▶ Required action:
Start at the line in the entries below that contains "SAP Community (116, 79)", stop at the line that contains "[Close] (115, 2042)", and output exactly the lines in that span, both ends included.

(Task material)

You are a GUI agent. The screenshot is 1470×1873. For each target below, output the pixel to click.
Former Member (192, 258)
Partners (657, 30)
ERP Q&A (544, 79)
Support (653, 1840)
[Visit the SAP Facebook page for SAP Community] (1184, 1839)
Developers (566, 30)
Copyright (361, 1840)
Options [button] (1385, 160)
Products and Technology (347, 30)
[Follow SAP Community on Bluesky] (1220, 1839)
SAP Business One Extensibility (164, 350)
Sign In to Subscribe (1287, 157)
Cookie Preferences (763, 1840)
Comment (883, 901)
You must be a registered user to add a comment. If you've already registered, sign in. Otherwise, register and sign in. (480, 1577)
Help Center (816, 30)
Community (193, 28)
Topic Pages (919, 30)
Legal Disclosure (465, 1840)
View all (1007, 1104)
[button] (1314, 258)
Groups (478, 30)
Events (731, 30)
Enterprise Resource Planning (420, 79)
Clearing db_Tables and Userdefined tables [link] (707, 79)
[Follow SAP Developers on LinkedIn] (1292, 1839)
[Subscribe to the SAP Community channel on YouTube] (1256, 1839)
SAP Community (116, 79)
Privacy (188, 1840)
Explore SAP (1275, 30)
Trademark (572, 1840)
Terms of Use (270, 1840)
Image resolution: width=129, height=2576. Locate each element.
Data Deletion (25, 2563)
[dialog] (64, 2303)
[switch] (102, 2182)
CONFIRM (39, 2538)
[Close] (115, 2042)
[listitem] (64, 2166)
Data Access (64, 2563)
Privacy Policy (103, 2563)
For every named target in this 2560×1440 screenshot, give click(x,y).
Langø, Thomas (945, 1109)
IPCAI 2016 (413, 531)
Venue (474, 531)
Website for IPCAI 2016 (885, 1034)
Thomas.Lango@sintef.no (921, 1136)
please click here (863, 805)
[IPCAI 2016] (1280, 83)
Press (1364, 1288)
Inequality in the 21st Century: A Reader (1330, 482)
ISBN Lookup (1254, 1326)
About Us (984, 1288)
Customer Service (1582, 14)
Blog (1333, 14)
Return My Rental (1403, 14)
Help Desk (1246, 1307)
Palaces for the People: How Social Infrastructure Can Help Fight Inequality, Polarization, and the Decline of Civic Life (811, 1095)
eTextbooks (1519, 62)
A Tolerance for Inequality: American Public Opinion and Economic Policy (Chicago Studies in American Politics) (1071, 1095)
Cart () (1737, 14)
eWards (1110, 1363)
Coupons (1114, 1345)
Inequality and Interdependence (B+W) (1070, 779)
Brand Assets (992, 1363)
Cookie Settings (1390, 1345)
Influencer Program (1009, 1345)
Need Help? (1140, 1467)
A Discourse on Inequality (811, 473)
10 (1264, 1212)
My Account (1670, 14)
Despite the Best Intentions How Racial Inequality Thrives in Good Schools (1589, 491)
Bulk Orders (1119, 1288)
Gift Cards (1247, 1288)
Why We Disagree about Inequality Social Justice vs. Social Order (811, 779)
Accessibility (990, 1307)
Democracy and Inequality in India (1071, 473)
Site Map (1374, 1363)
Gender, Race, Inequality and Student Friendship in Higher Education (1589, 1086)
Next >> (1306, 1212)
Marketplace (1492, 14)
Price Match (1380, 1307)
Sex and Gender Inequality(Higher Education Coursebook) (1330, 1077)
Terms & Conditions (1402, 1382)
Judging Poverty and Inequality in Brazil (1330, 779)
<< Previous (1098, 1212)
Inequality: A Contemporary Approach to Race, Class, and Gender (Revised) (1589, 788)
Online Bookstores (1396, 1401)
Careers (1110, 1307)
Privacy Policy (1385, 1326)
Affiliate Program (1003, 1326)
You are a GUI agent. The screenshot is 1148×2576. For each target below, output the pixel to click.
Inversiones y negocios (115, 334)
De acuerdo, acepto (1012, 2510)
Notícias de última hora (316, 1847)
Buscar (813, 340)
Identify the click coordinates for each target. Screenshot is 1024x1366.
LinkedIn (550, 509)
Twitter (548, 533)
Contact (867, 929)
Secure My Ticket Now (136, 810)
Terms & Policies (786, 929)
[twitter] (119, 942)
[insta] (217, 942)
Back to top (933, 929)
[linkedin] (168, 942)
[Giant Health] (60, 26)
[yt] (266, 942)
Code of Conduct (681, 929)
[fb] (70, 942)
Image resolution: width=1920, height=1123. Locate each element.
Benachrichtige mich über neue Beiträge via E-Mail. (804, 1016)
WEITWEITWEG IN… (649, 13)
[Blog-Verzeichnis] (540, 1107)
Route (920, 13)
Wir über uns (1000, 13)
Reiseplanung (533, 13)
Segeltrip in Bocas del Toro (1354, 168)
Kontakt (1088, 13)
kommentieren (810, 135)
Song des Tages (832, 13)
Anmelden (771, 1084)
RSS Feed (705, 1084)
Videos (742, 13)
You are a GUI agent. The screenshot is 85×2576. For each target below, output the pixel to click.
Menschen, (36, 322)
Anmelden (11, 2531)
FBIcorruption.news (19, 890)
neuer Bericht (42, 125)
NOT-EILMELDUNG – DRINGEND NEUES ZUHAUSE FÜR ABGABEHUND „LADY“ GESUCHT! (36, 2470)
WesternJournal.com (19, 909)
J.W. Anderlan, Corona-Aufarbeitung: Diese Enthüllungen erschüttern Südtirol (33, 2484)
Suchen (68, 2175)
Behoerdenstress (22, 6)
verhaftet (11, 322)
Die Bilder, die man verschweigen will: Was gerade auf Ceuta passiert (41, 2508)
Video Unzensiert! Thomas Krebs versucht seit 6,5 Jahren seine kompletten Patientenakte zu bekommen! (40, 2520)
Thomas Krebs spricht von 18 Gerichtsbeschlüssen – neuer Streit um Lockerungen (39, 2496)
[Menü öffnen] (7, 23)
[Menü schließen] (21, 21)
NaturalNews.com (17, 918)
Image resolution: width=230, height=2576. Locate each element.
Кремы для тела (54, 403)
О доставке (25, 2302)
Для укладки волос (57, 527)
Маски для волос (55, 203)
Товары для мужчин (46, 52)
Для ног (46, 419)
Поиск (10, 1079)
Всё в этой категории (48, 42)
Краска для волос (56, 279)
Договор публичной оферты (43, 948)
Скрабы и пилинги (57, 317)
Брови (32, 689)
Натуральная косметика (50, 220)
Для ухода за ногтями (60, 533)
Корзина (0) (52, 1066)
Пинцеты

(End Task material)

▶ Problem solution:
SAP Community (116, 79)
Privacy (188, 1840)
Explore SAP (1275, 30)
Trademark (572, 1840)
Terms of Use (270, 1840)
Image resolution: width=129, height=2576. Locate each element.
Data Deletion (25, 2563)
[dialog] (64, 2303)
[switch] (102, 2182)
CONFIRM (39, 2538)
[Close] (115, 2042)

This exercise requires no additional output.